Organizations profiting from nearshoring should keep in mind that reshoring back from China may motivate action from Chinese state-sponsored adversaries that have proven to run effective campaigns against critical infrastructure. A holistic security strategy encompassing IT and OT environments should be established and supported by innovative security platforms that enable device discovery, system context visibility, behavioral monitoring and automated response against anomalies and threats. 

Organizations can leverage the MITRE ATT&CK ICS framework, to develop a security strategy that counteracts adversary tactics and techniques observed on industrial networks. Retrieved November 2023, from: https://attack.mitre.org/matrices/ics/

Supply Chain Attacks

The post-pandemic consumer is all about convenient, reliable and flexible services. Organizations are investing in hyperconnected environments to streamline the supply chain, thus improving productivity.

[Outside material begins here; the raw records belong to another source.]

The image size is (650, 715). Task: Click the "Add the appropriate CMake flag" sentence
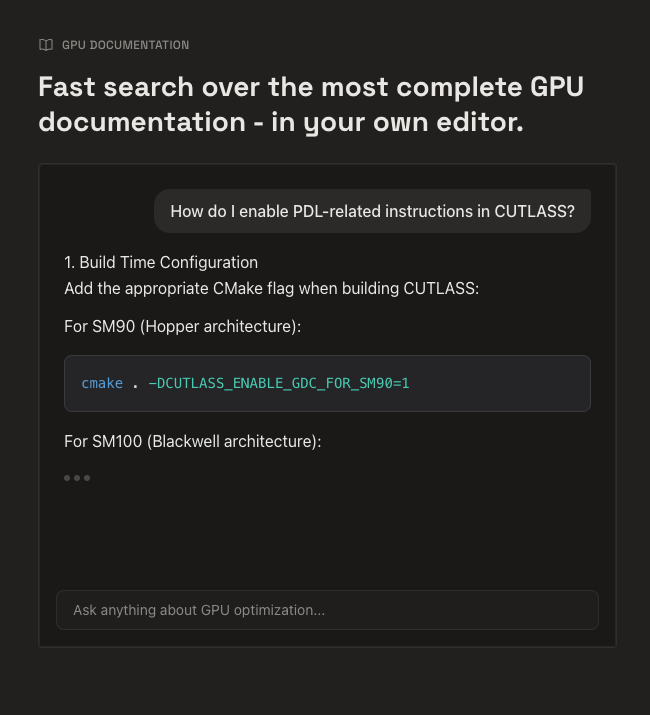pos(271,288)
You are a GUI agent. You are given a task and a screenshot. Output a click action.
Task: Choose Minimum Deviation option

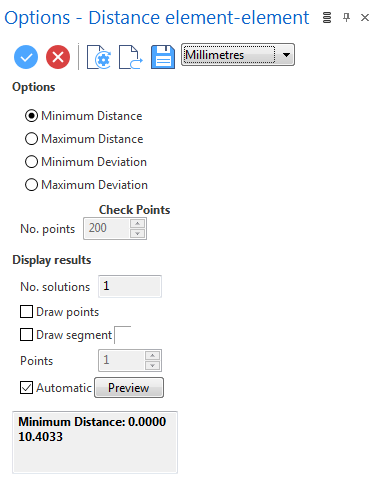31,162
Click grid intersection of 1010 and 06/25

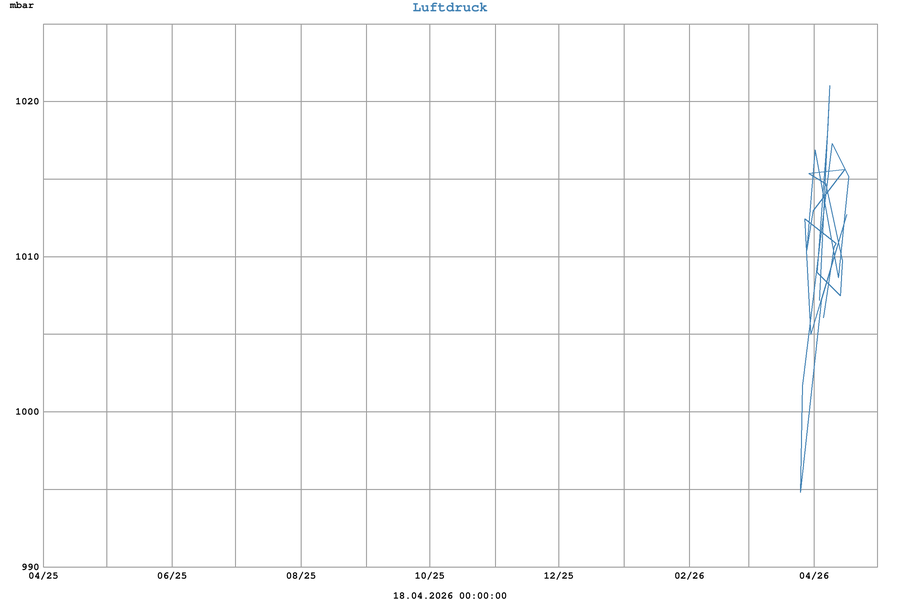(172, 257)
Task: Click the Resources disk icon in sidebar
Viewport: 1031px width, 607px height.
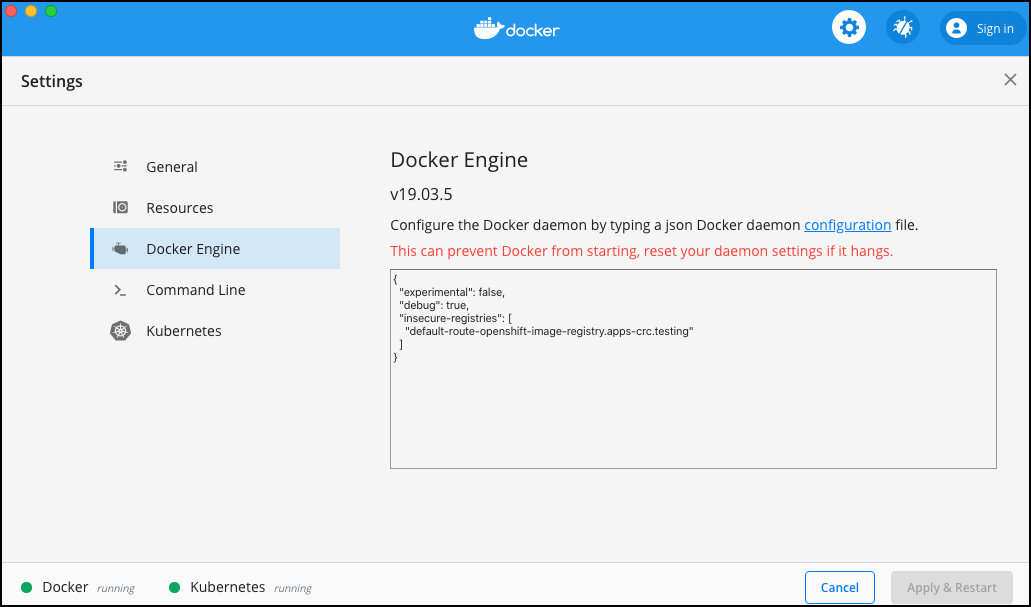Action: 120,208
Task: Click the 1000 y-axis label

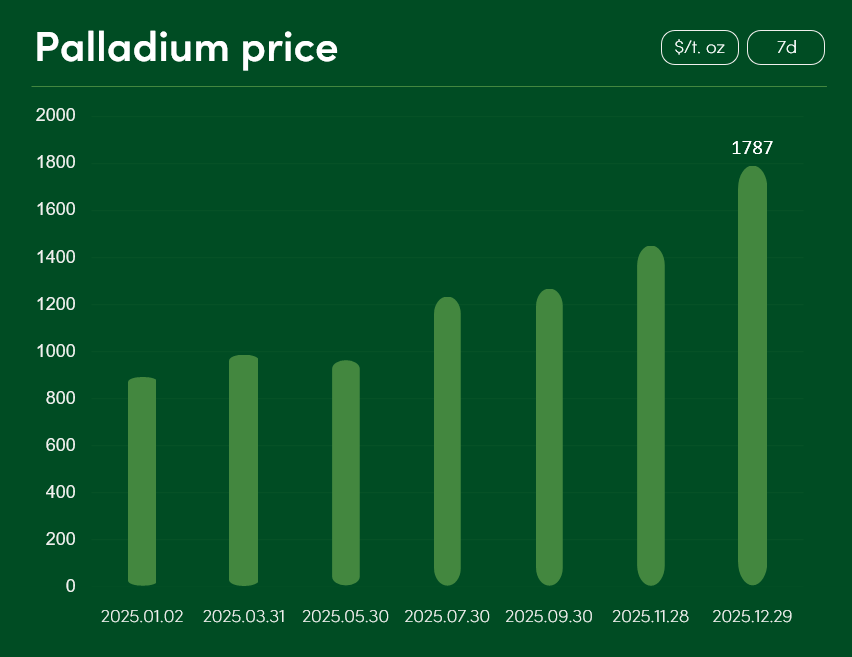Action: [x=56, y=351]
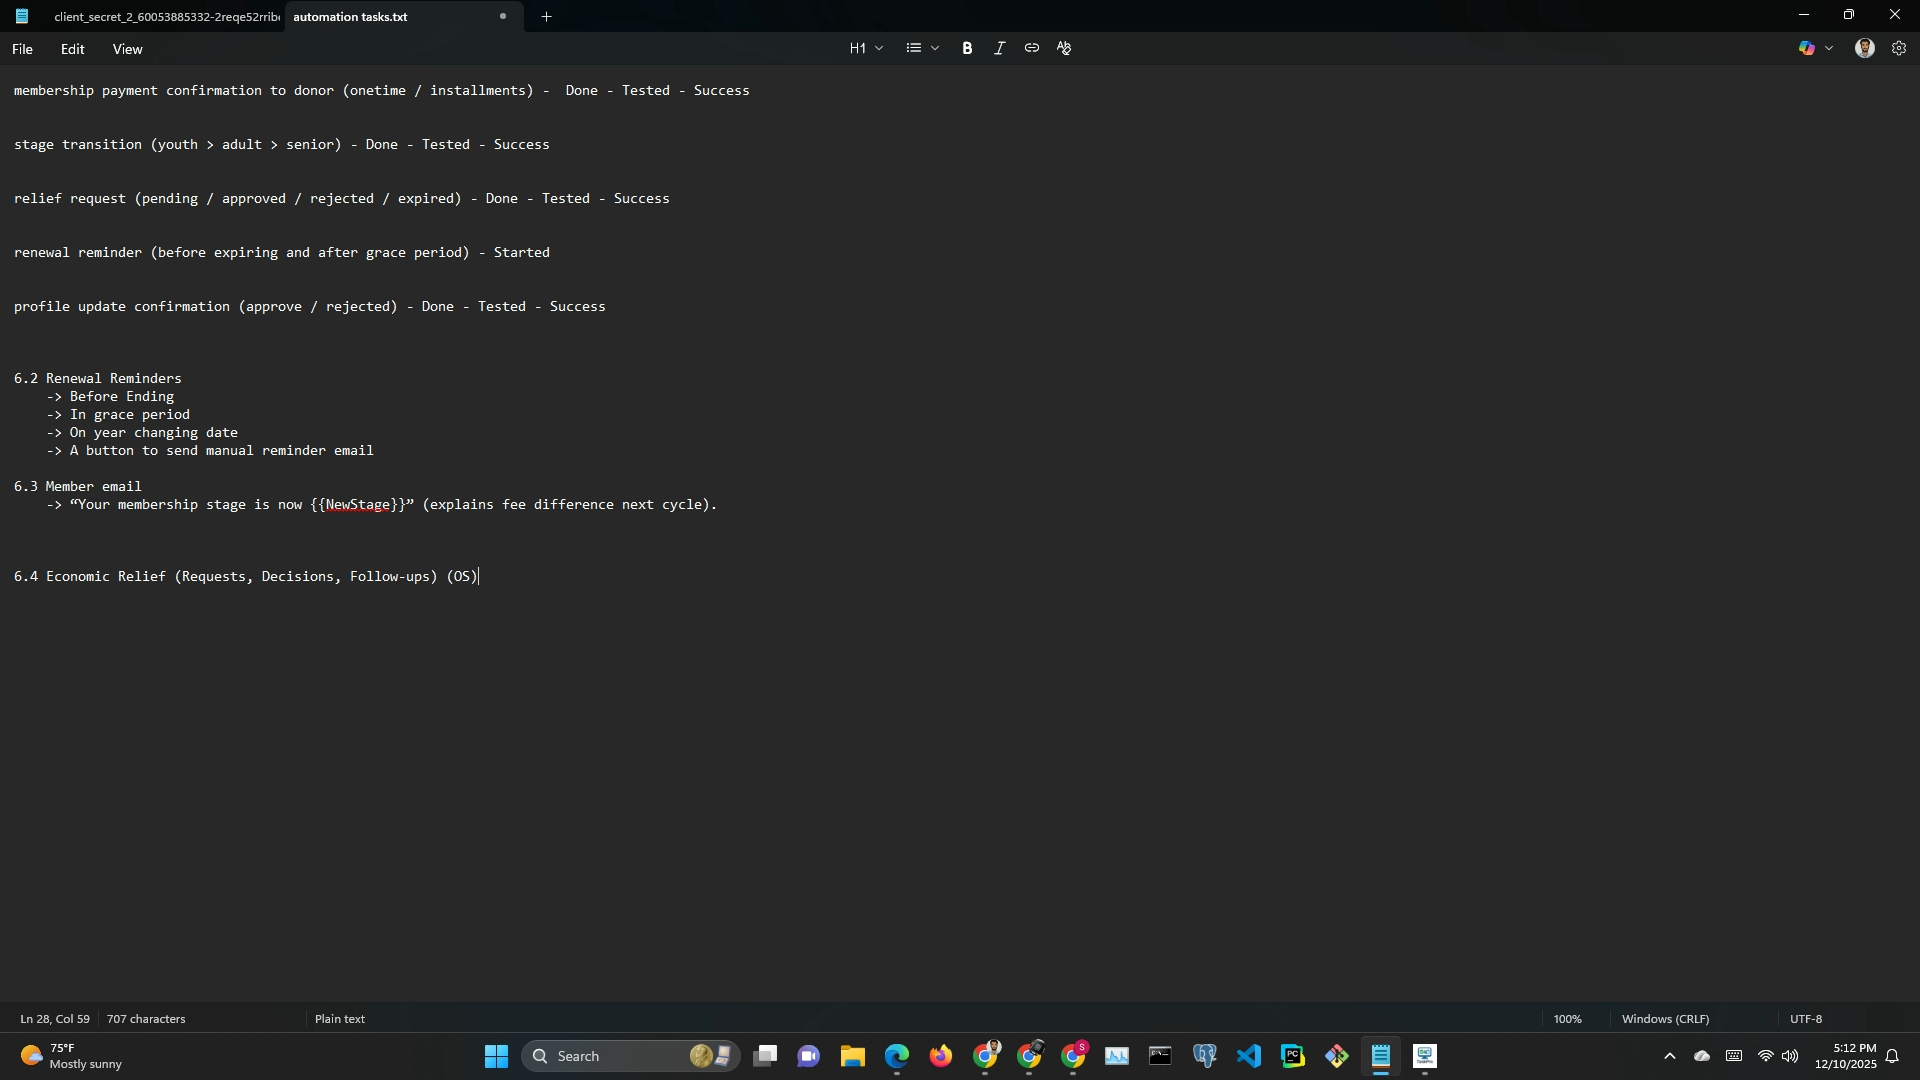
Task: Insert a link using link icon
Action: point(1031,48)
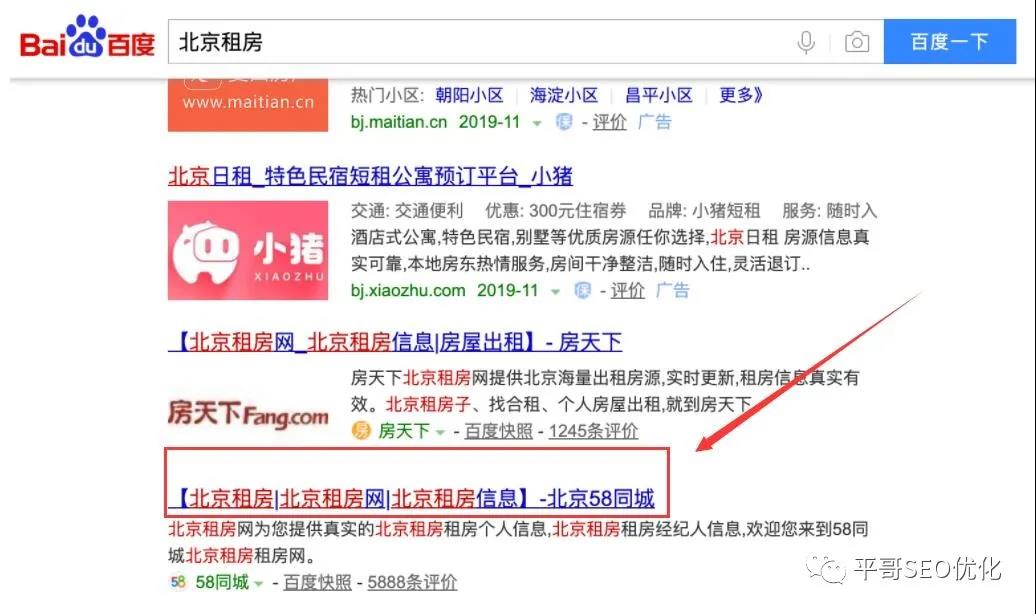Open image search camera icon
Viewport: 1036px width, 614px height.
[856, 42]
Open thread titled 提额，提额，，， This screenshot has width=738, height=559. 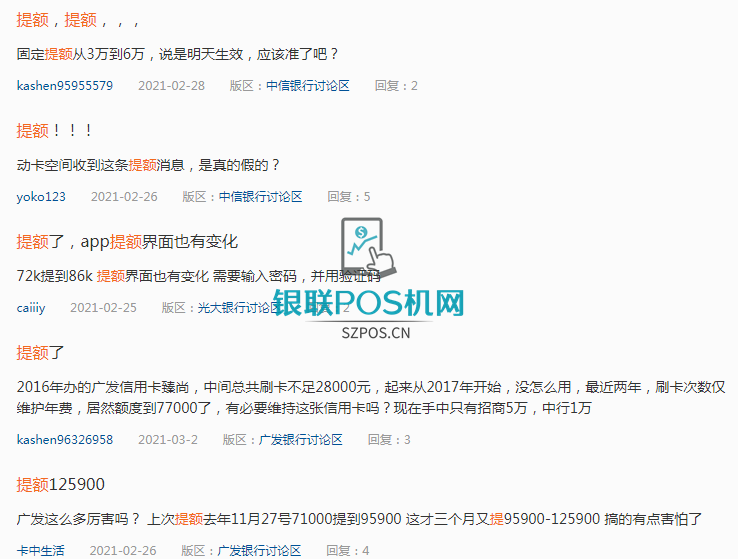tap(78, 20)

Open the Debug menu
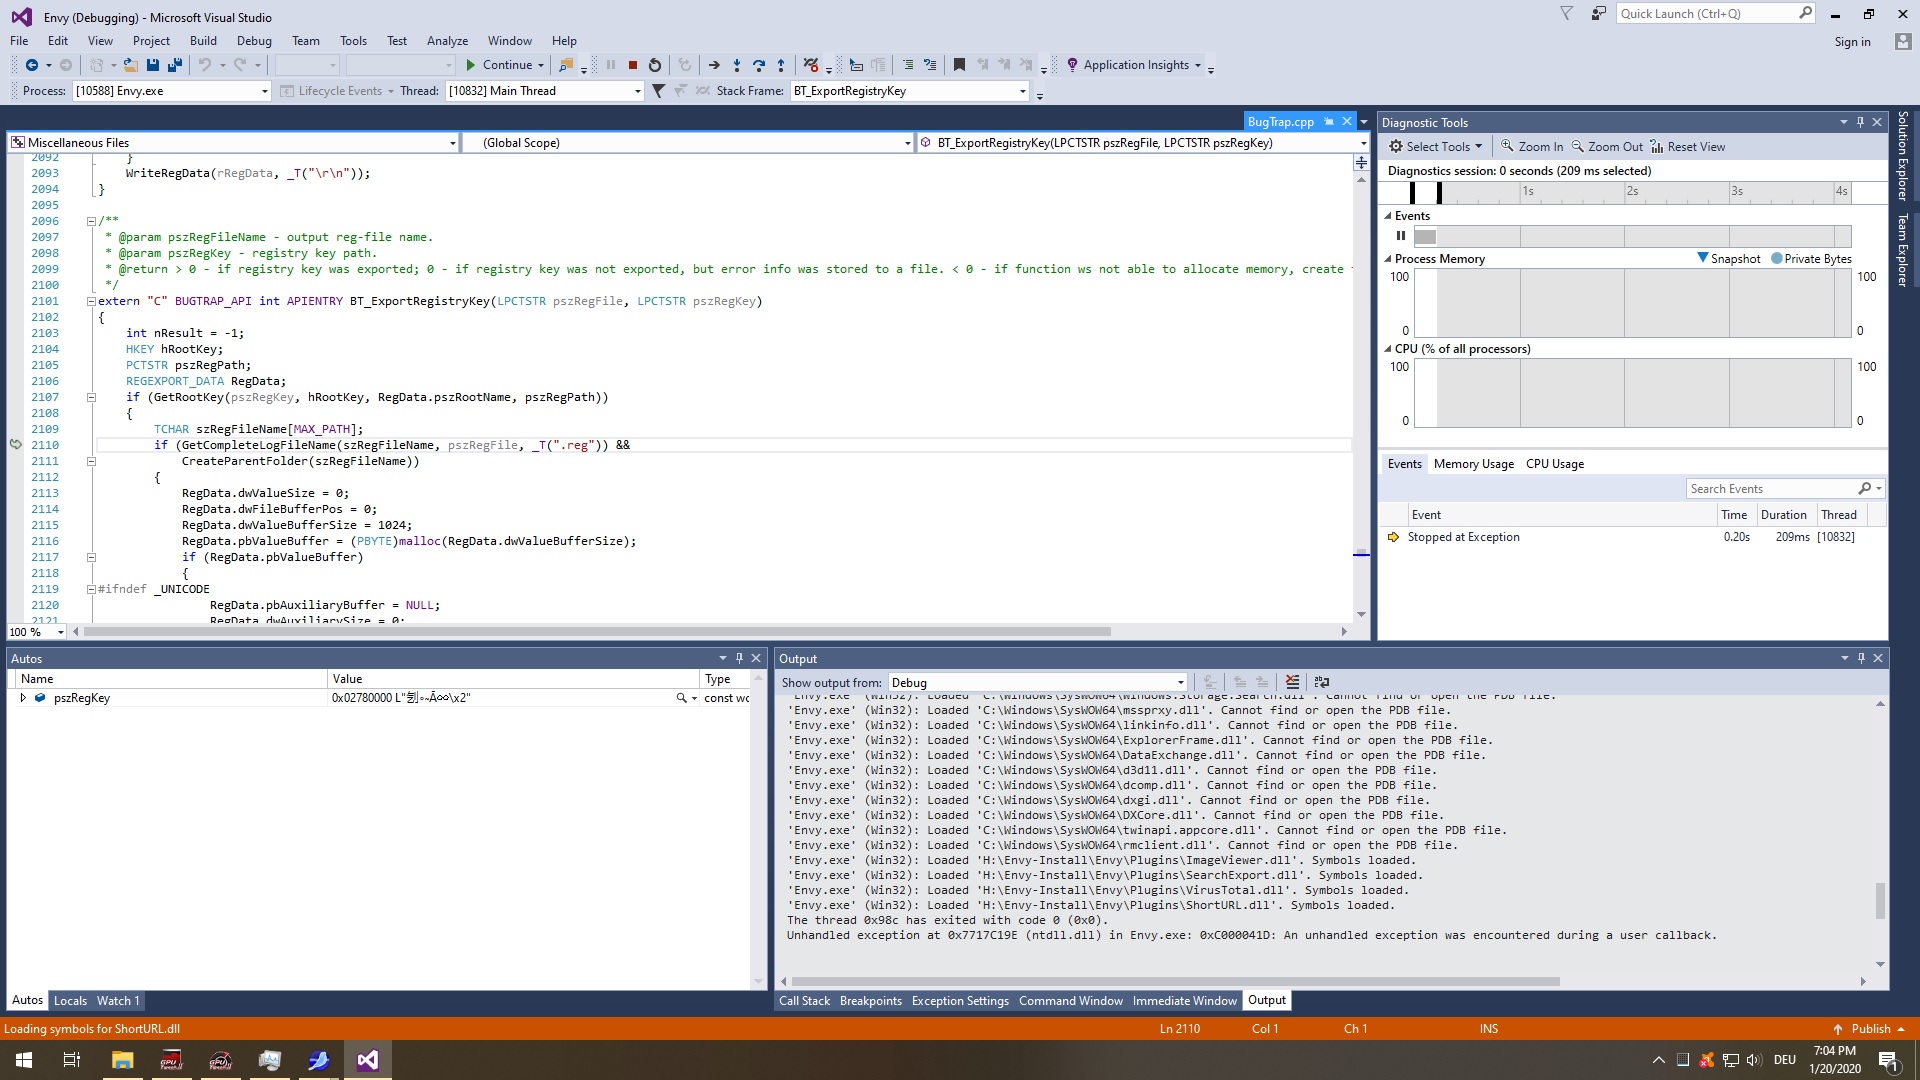254,41
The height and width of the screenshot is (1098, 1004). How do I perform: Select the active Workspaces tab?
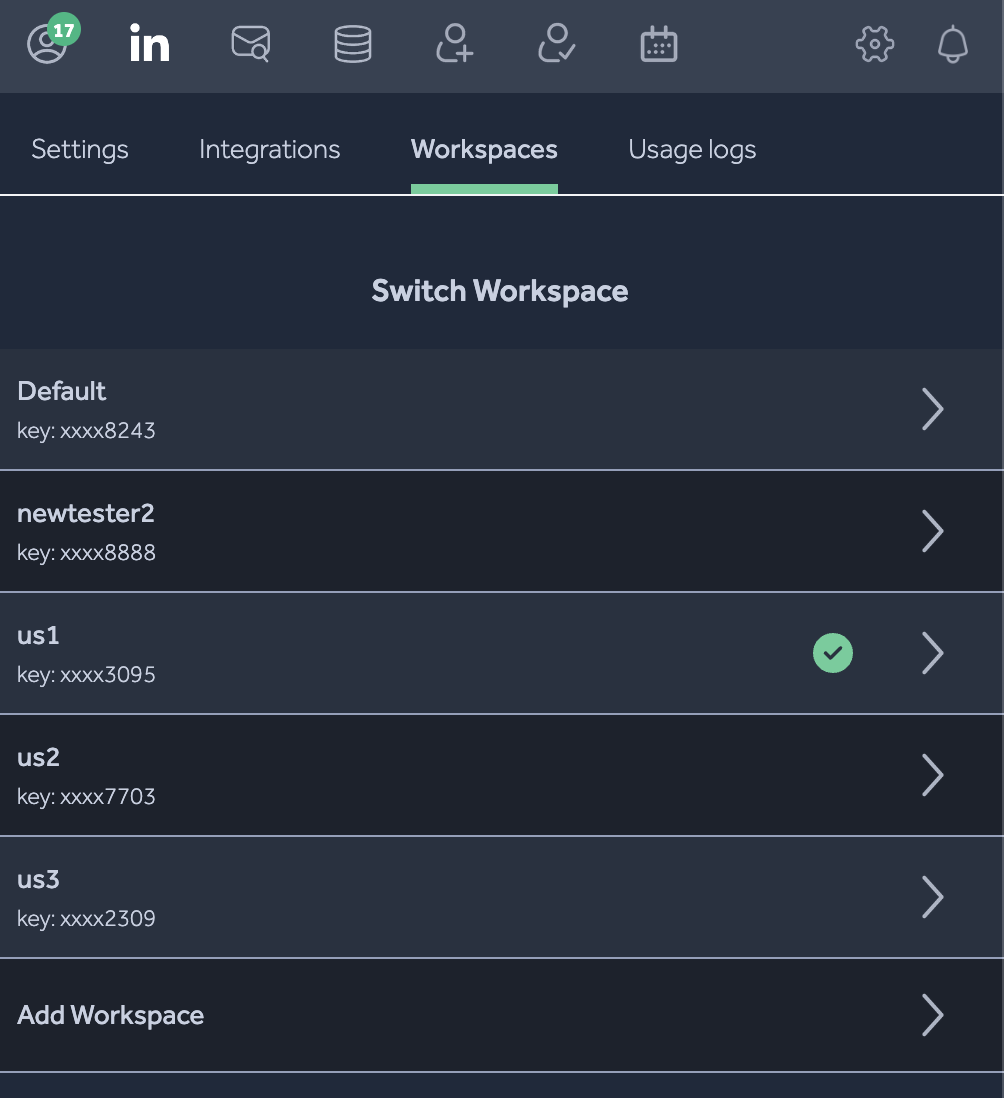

Cybercrime is also thriving from everything being connected by conducting attacks that exploit the weakest link in the supply chain, usually third-party providers. 

Anatomy of the SolarWinds Supply Chain Attack. Retrieved November 2023, from: https://blog.gitguardian.com/supply-chain-attack-6-steps-to-harden-your-supply-chain/

Software supply chain attacks are particularly popular due to the broad attack surface of modern applications. Since applications are no longer developed from the ground, but rather by integrating open components like APIs or WordPress plugins, there are many potential weak spots that malicious actors take advantage of. Take the MOVEit data breach as an example, where the Cl0p ransomware gang abused a zero-day vulnerability on the file transfer application used by thousands of organizations around the world. By exploiting a single vulnerability in a popular application, the Cl0p group stole data affecting over 70 million people (and counting). 

Cybercrime would not be a trillion-dollar industry if it was not run by professional criminals. Their supply-chain attacks are planned and targeted toward applications rich with sensitive data, so heads up to any organization not actively protecting APIs and, in particular, any provider of healthcare, education, legal or financial services. Achieving visibility and control over API and software bills of materials is a step in the right direction.

Businesses planning for a successful 2024 should assimilate the value that cybersecurity brings to growth, operational efficiency and compliance. Industries are becoming more strictly regulated, consumers are demanding privacy and acceptable user experience, and cost reduction is imperative in a decelerating economy. Challenge your business to act and leverage security investments as a key driver for profitable growth. The threat landscape is rapidly evolving, executives should understand that even if security teams cannot flawlessly predict future cyberattacks, leadership support and awareness is the basis of the paradigm shift we have all been working for.

No one knows for sure who will break a world record in the Olympics or which political candidates will emerge victorious in the elections. While there is a trend to follow, caution should be exercised and just like athletes and politicians, we should prepare and be ready for anything that 2024 sends our way.